The reversal came in the subsequent 12 hours of the attack, after Mecklenberg officials had reviewed their cybersecurity capabilities, Foster told a group of city and county officials assembled by the Public Technology Institute and the National Association of Counties. Foster said the county had extensive data backups, acted quickly to “pull the plug” from its servers, and organized a crisis team within hours of the hack being discovered.
Plus, Foster reminded the crowd, the Federal Bureau of Investigation’s cybercrime division strenuously advises ransomware victims against paying their attackers’ demands — in this instance two bitcoins, or about $23,000 at the time.
“We had no assurance if we paid they wouldn’t do any further damage or that the magic key would put us back in business,” he said.
The rest of the recovery process Foster described was arduous, but also fairly tidy. Official business was conducted with pencil and paper for a few hours, local media were given daily updates and county IT officials — and their vendors — eventually rebuilt 200 government systems. The entire ordeal wound up costing “less than seven figures,” Foster said. Atlanta, which was hit with the SamSam ransomware virus in March, has spent more than $5 million rebuilding its systems and has been far less upfront with its public.
But ransomware is also so 2017, said Joel Esler, a project manager at Cisco’s threat-intelligence division, Talos.
“How many people have been affected by ransomware in the last month?” Esler asked the room. “No one.”

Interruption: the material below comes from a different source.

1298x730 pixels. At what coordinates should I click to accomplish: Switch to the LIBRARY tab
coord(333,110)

Instead, Esler said, the new trend in cyberattacks is hackers co-opting systems for surreptitious bitcoin mining, also called cryptojacking. All the victims notice, if they notice at all, is that their computers’ central-processing units run a bit hotter than normal. But ransomware might weirdly have a positive legacy, he added.
“I would argue ransomware was the best thing for security ever,” he said. “It brought awareness to cybersecurity.”
Cryptojacking, however, is much harder to detect than a bug that visibly locks out users from their networks. While there are no confirmed cryptojacking attacks against state or local governments in the United States, cryptojackers have successfully co-opted government systems in Australia and a number of corporate victims, like Showtime. Attacks can also be delivered through mobile apps, such as software pretending to be the wildly popular video game “Fortnite.”
The upshot, Esler said, is that the current wave of cyberattacks is much harder to detect.
“The bad guys are now using your computers to mine coins for them,” he said. “So what’s the cost to you other than CPU usage? That’s why you don’t freak out anymore.”